Readers of a certain age will recall the ridicule that was directed toward President Richard Nixon when he claimed that an 18-and-a-half minute gap in the Watergate tapes was caused by his secretary’s accidental switch of a button while transcribing the tape. The gap occurred just as a conversation between Nixon and his advisors was getting interesting, and some curious reporters found that the location of the tape machine and the typewriter being used for the transcription would have required some unusual contortions for the story to be true, so the incident did much to contribute to the public’s disbelief about Nixon’s honesty.
— Bud Norman
All we know about the death of Trayvon Martin is what we read in the news, and much of what appears in the news often turns out to be wrong. The only pertinent facts known with any certainty are: That on Feb. 26 Martin was shot to death in Sanford, Fla., by a man named George Zimmerman; Martin was unarmed; Zimmerman was not arrested at the scene; and it was tragic.

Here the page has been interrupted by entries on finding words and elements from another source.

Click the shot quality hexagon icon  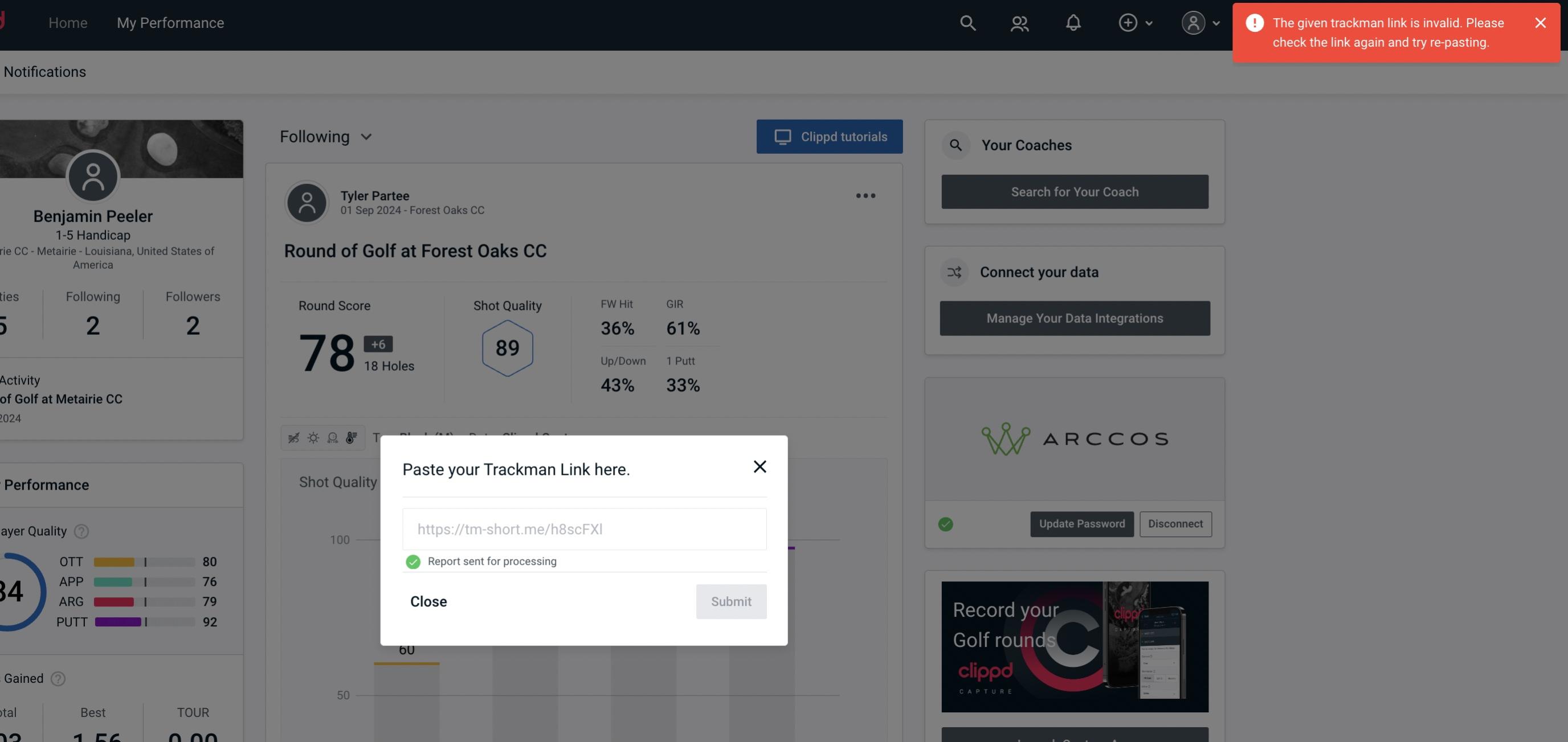(507, 347)
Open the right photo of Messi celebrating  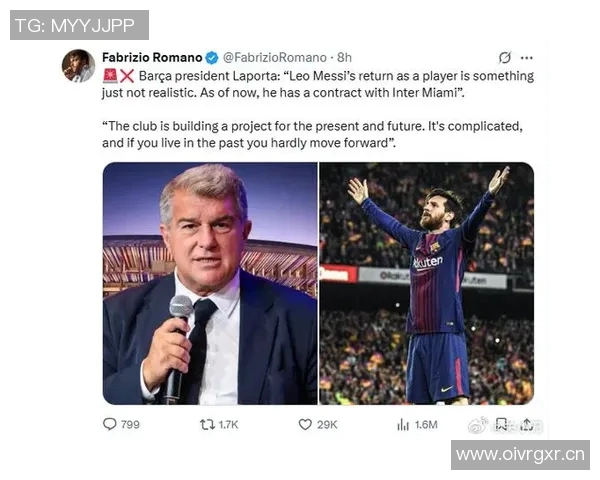click(x=426, y=283)
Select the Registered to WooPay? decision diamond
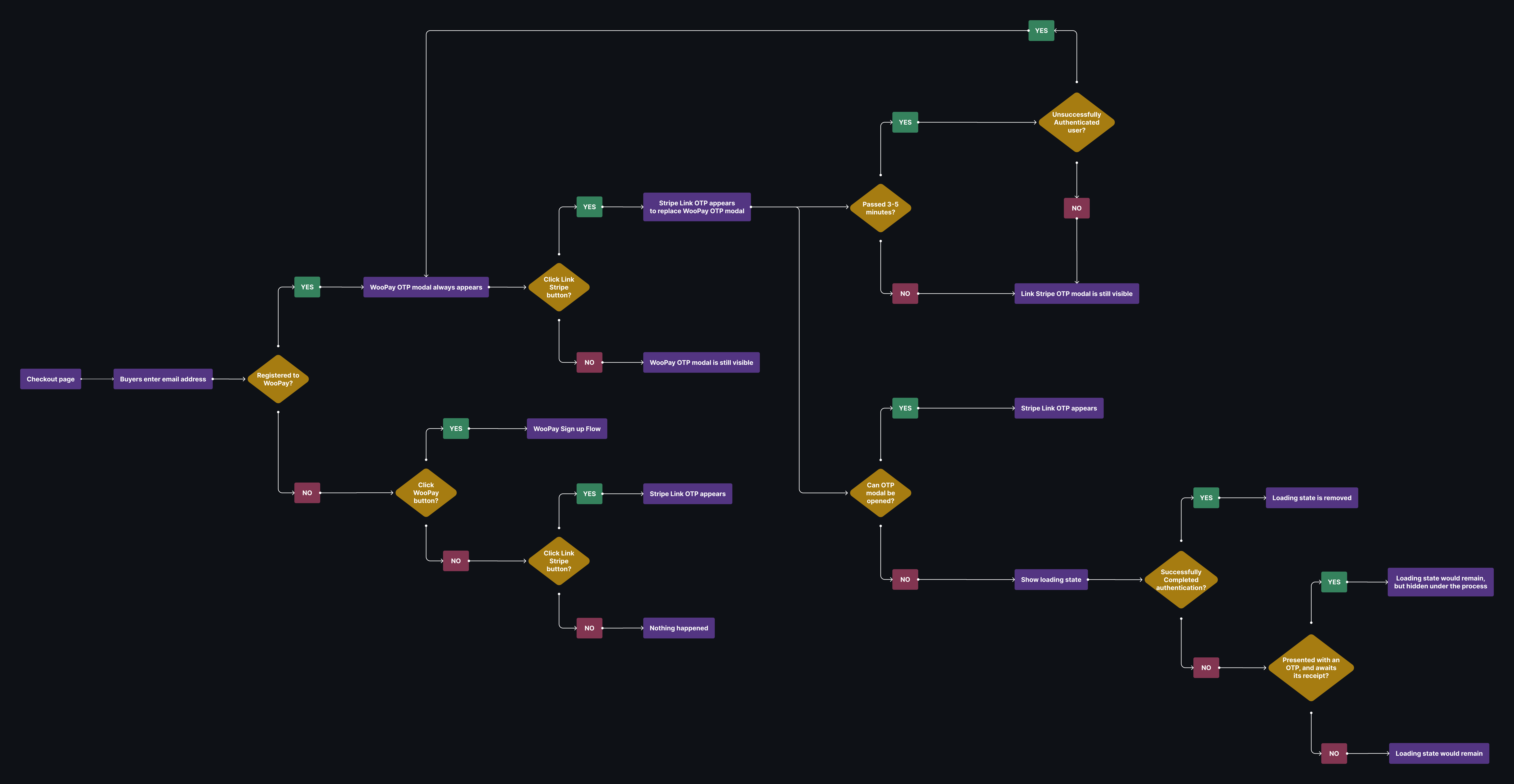The width and height of the screenshot is (1514, 784). coord(278,379)
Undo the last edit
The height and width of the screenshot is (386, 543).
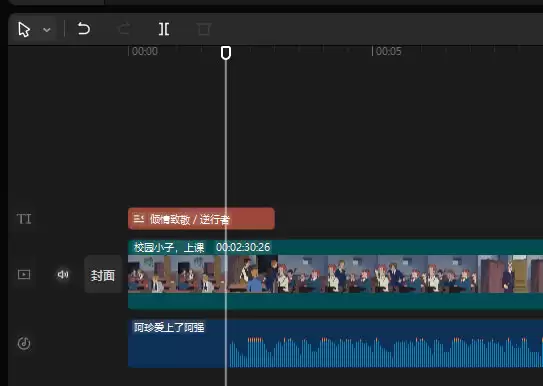[x=83, y=29]
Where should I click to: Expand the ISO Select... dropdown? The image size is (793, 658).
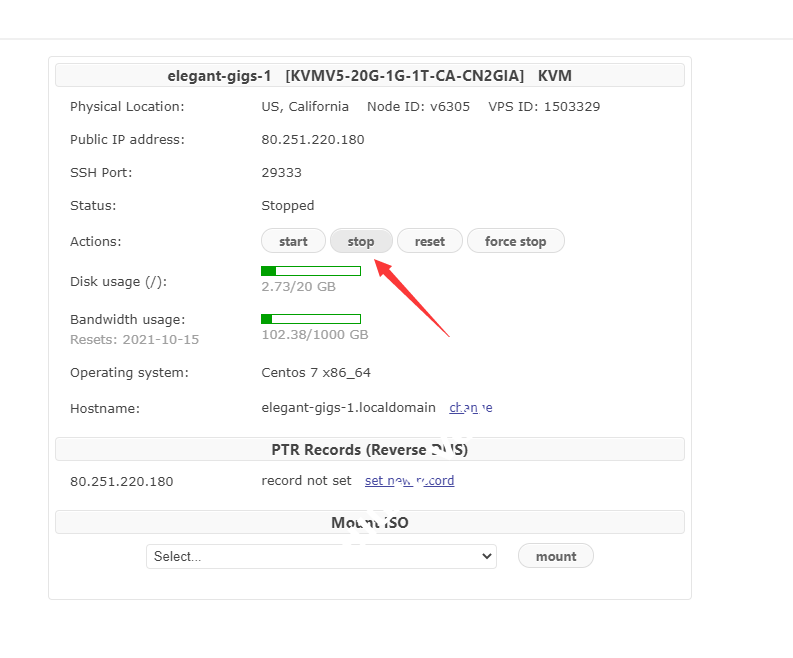click(321, 556)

These few facts clearly warrant an investigation by the proper local and state authorities, perhaps even federal law enforcement officials, and if the results of that investigation prove damning to Zimmerman he should answer to whatever charges are called for and face whatever punishment is proscribed by law. A lynch mob is not warranted, even by the additional facts that Martin was a young black man and Zimmerman is not.

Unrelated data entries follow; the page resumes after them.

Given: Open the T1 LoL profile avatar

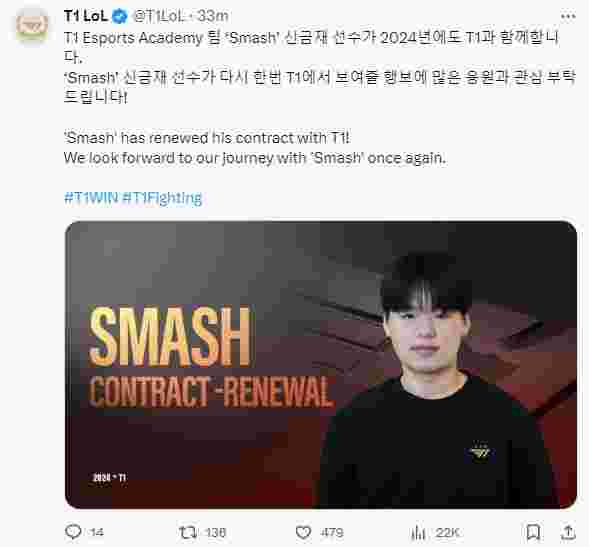Looking at the screenshot, I should click(32, 24).
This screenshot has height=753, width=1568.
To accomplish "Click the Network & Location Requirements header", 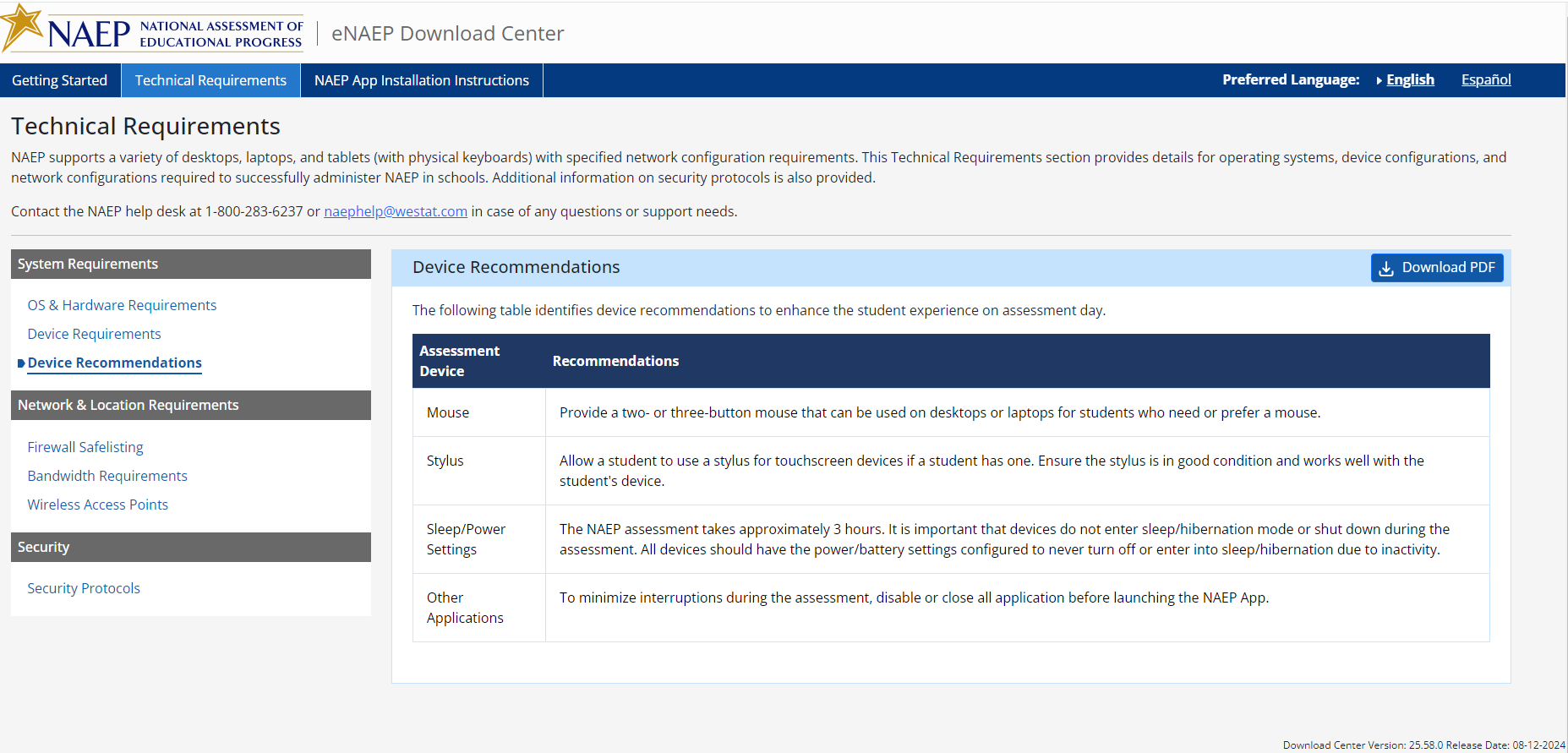I will coord(190,405).
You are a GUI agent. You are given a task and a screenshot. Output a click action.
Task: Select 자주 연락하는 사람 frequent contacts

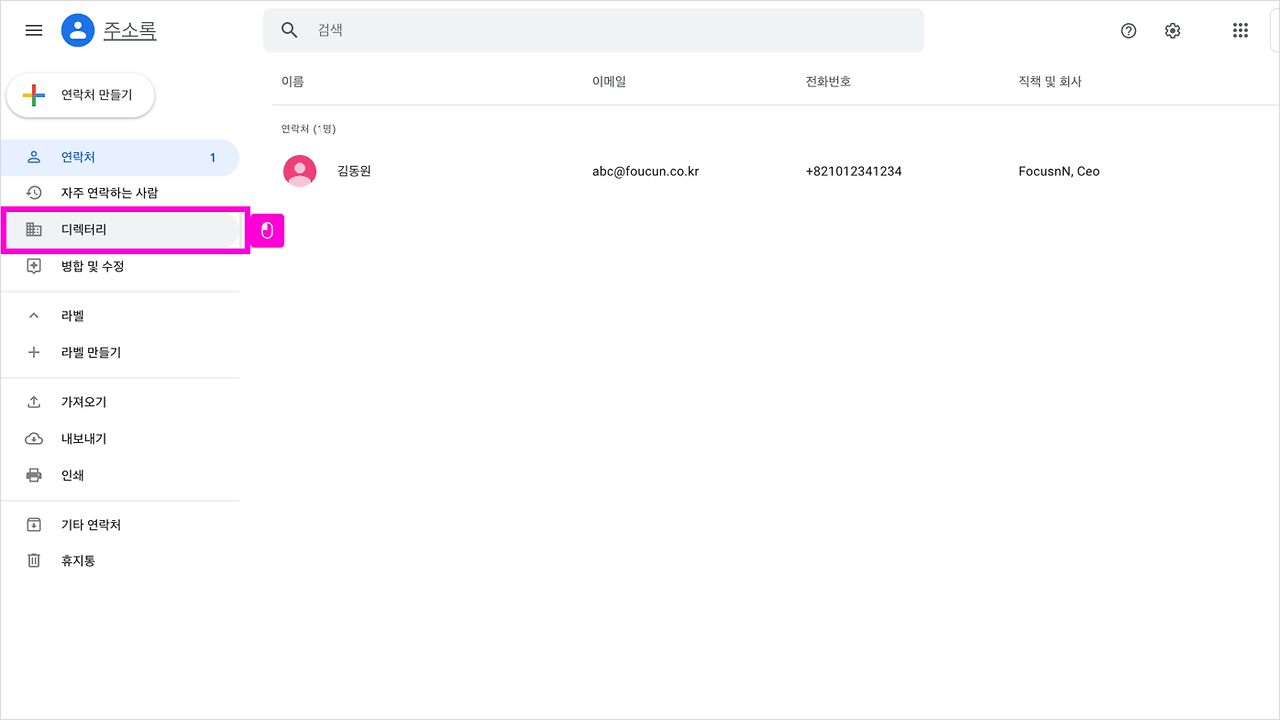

Given the unhappy state of race relations in America, however, it was predictable that something akin to a lynch mob would develop. The Rev. Al Sharpton, whose incendiary rhetoric preceded the murderous pogrom in Brooklyn’s Crown Heights section in 1991 and a fatal fire at a Harlem clothing store in 1995, has led rallies demanding an arrest and conviction. Nation of Islam leader Louis Farrakhan has “tweeted” to his followers that “Soon and very soon, the law of retaliation may very well be applied,” adding that “You must get up and do it for yourself.” Taking the advice to heart, the New Black Panther Party has reportedly offered a $10,000 payment for the “capture” of Zimmerman. Anyone seeking to collect the reward can consult the “tweets” of filmmaker Spike Lee, who posted Zimmerman’s address and asked his followers to pass it along through the Internet. Several did, adding threats with explicitly racial language.

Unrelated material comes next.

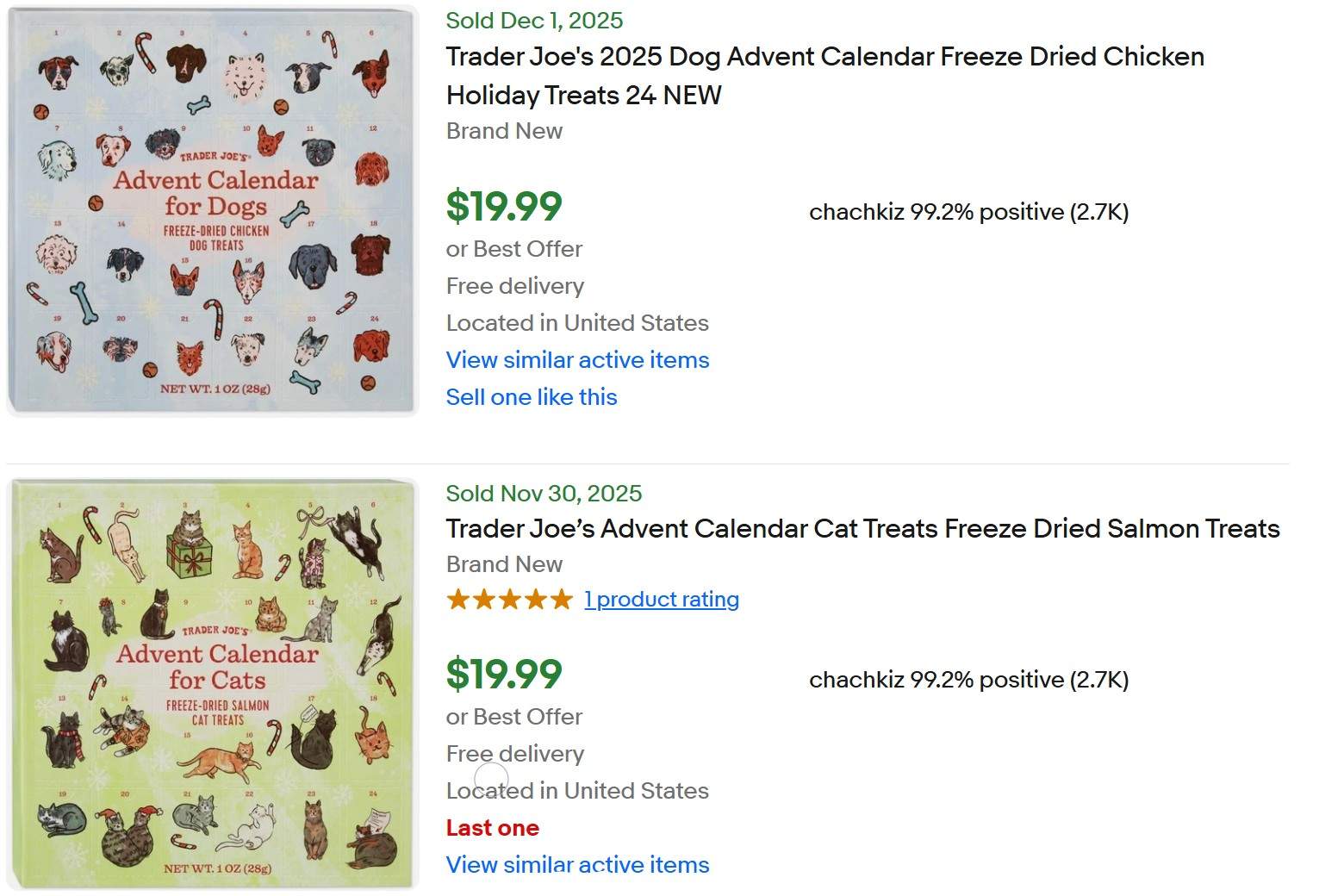Open seller chachkiz profile on dog listing
Image resolution: width=1344 pixels, height=896 pixels.
tap(969, 212)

In each case the calls for revenge are couched as a demand for justice, but mobs and intimidation are never conducive to justice.
Justice can only be based on the truth, and at this point none of these men can possibly know all the relevant facts. The infamous Tawana Brawley hoax that Sharpton helped to perpetrate, the rush to convict the Duke University lacrosse team on rape charge that were later disproved, and countless other racially-charged controversies that turned out to be something very than what was originally reported should serve as caution against premature conclusions. Already stories are appearing the press that mention a witness who saw Martin on top of Zimmerman, and physical evidence corroborating that the claim, as well as friends who vouch that Zimmerman had no animus toward any race and was on good terms with black family members. Even if true those stories don’t necessarily exonerate Zimmerman, but they could lead to a lesser charge than murder, and at this point it will take a courageous prosecutor to bring charges that fail to satisfy the growing mob.